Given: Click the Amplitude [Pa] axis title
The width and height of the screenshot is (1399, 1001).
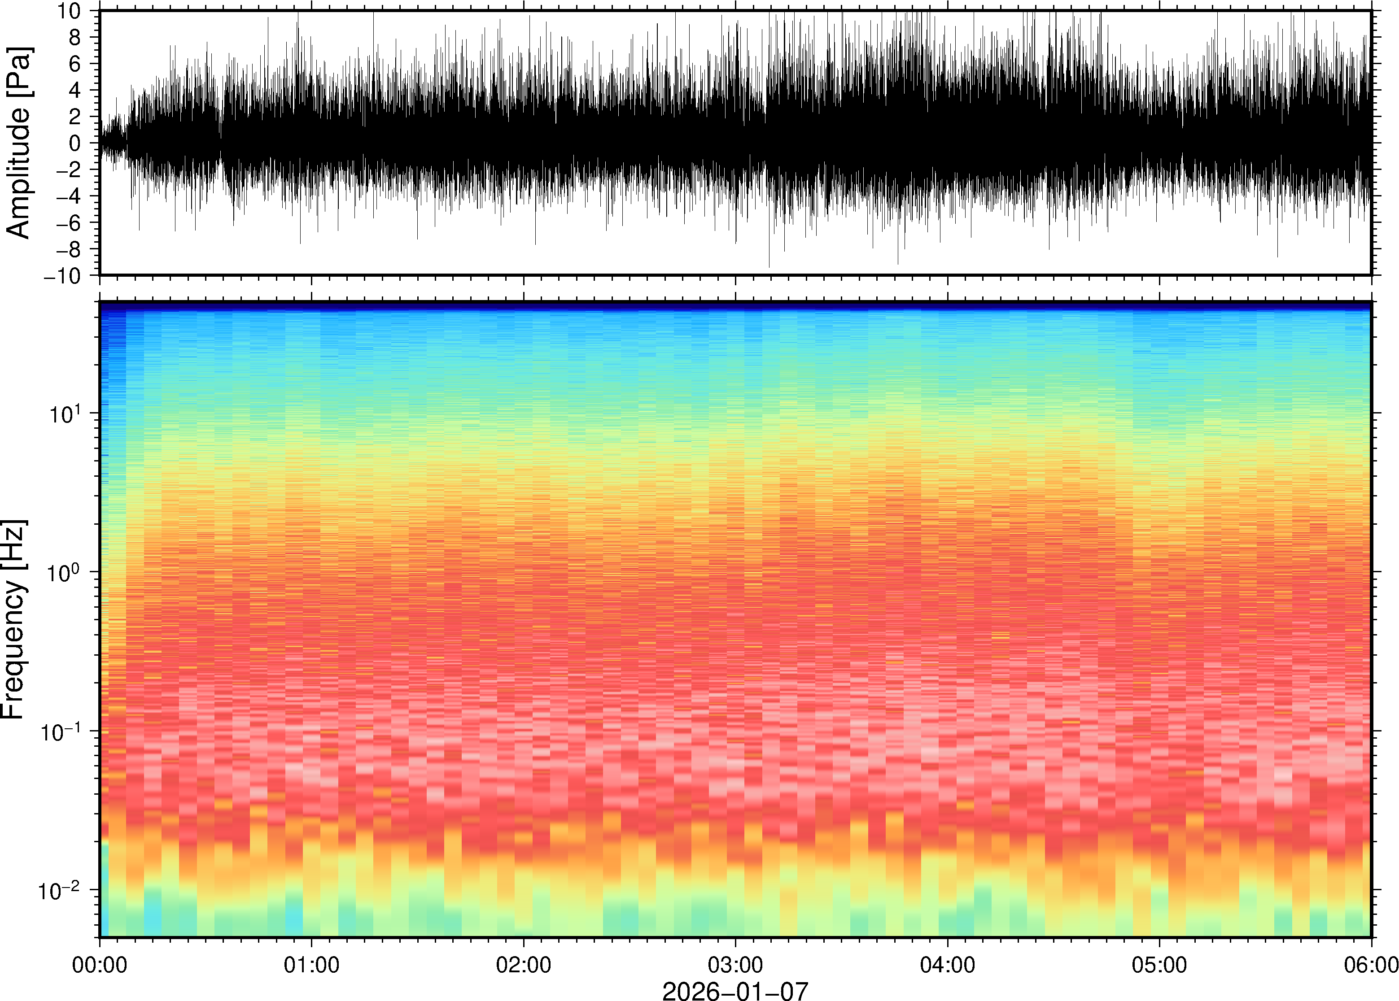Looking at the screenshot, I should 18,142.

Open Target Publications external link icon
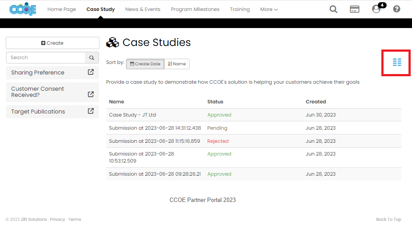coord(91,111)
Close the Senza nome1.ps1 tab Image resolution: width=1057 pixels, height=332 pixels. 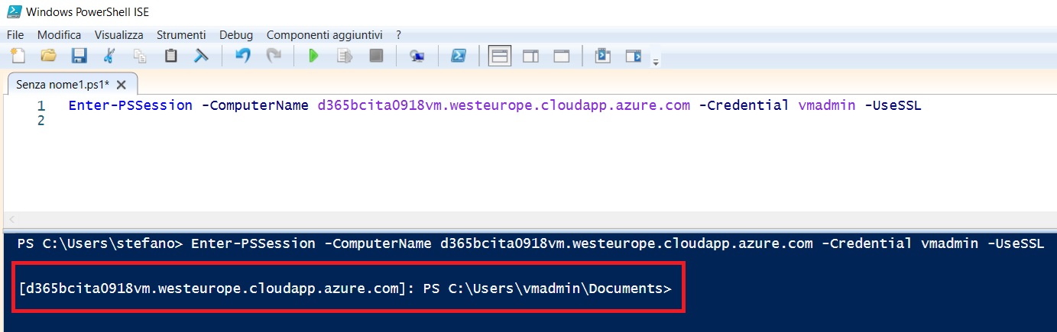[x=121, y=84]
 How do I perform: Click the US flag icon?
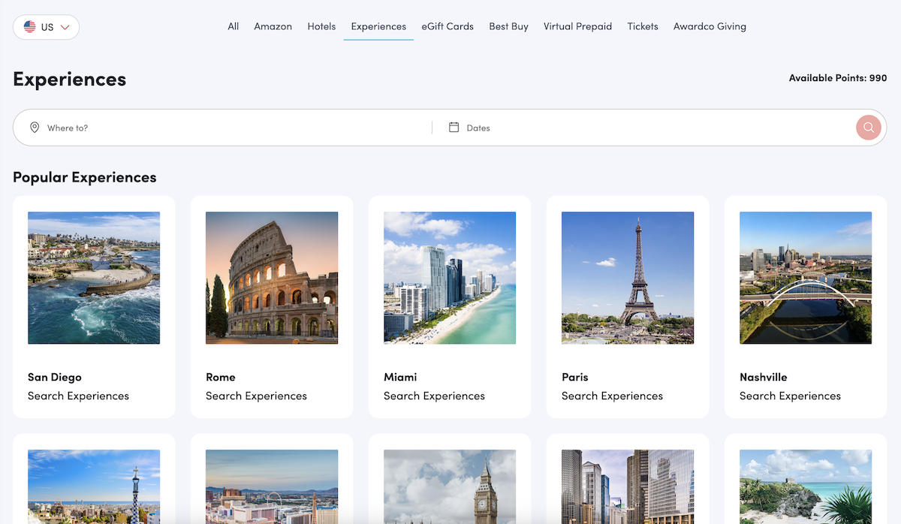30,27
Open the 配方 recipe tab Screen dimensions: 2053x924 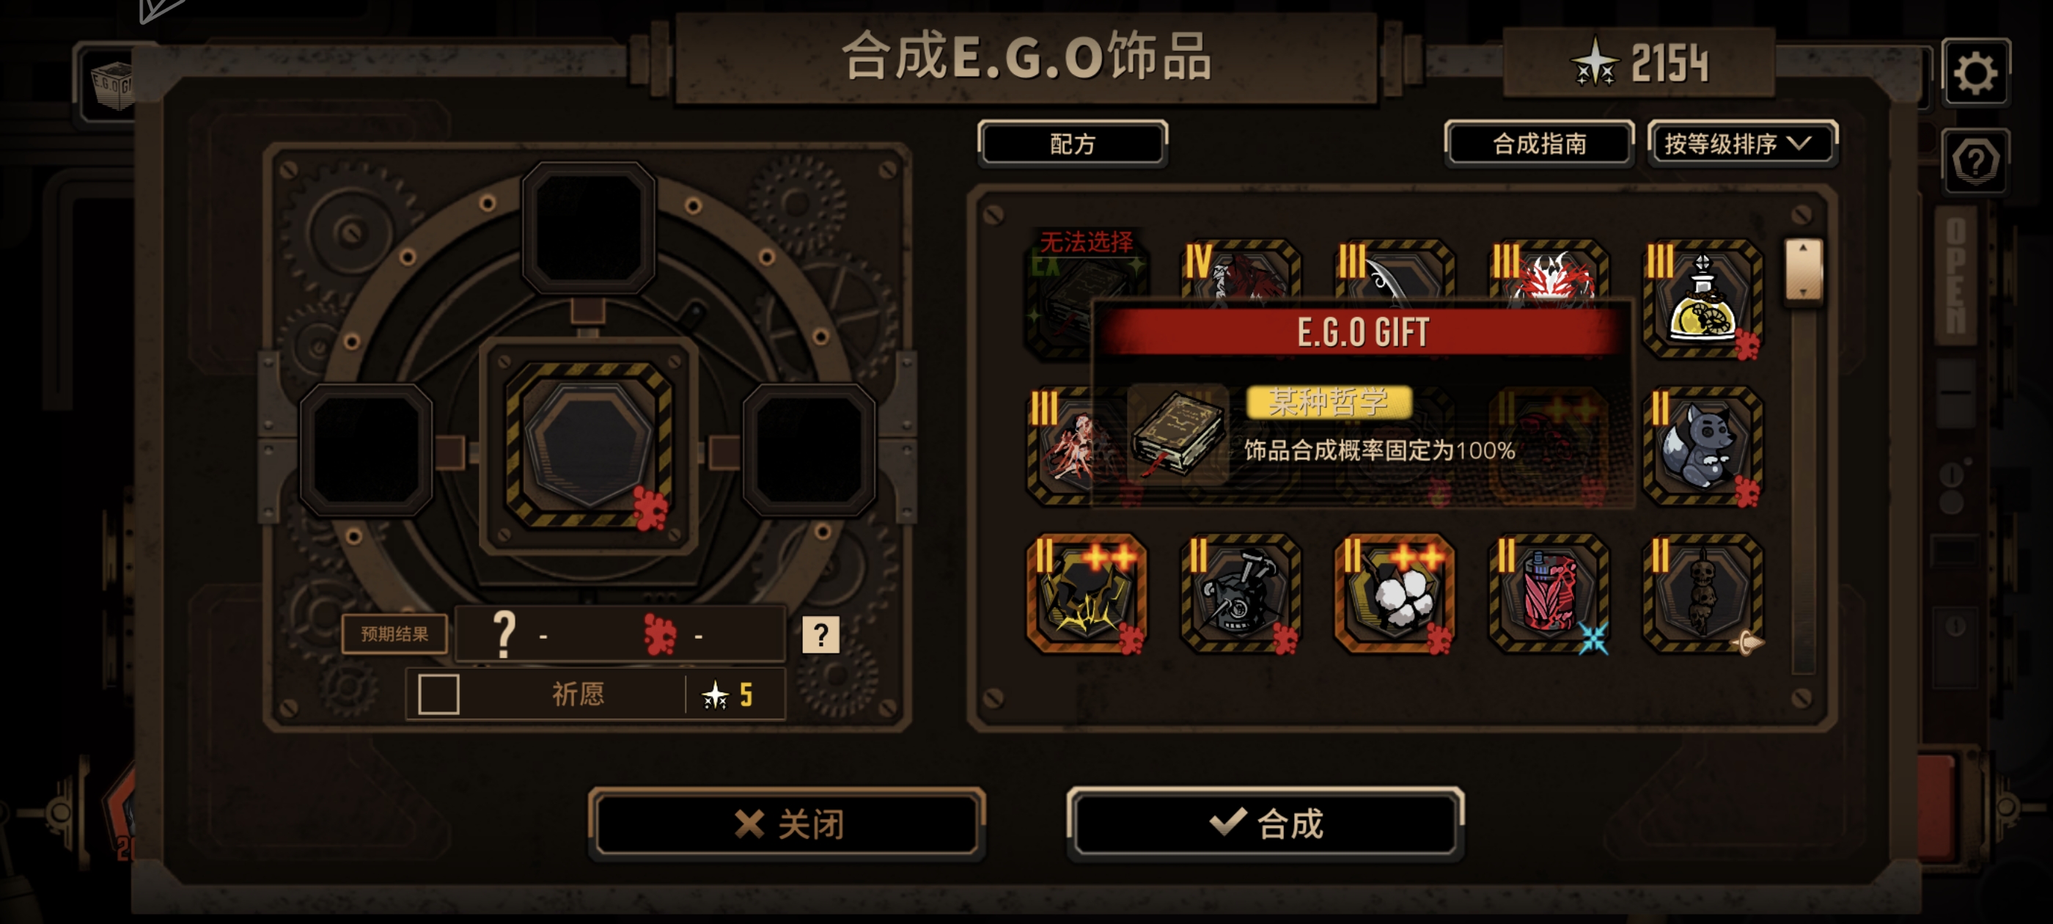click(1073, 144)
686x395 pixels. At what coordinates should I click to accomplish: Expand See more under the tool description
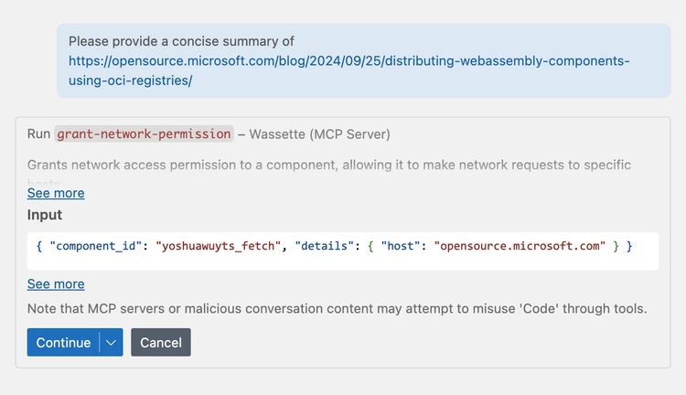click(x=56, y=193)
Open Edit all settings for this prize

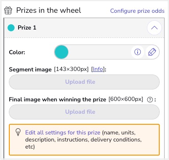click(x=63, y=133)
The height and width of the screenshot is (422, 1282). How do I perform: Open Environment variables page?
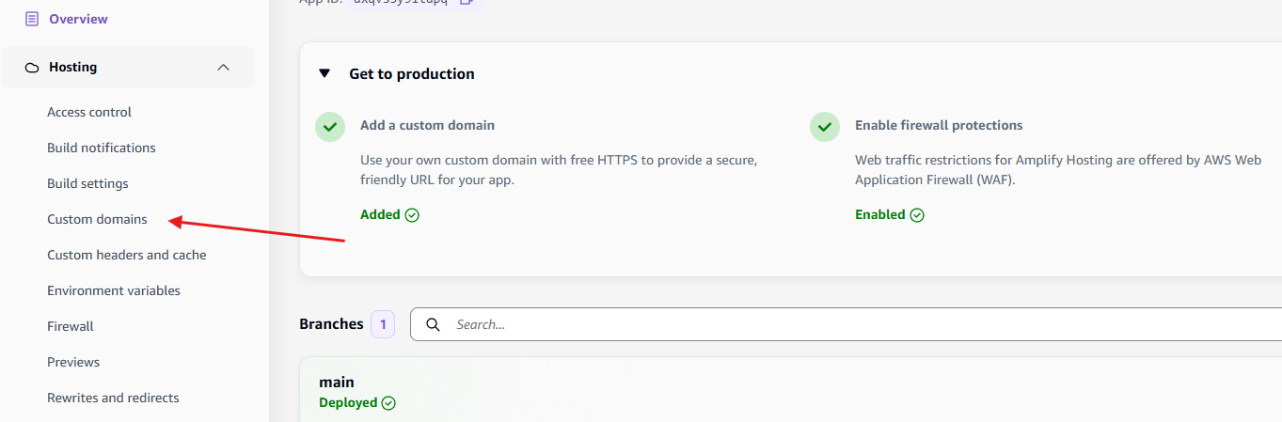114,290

# REQUIRED TASK
Starting at the line containing "Open Edit all settings for this prize" and ending with the last line of the listing, rewrite those lines with "page" swapped for "panel" and nothing else changed. Omit the pictures from your answer.

# FULL OUTPUT
Open Edit all settings for this prize

click(x=63, y=133)
The height and width of the screenshot is (422, 1282). How do I perform: Open Environment variables panel?
114,290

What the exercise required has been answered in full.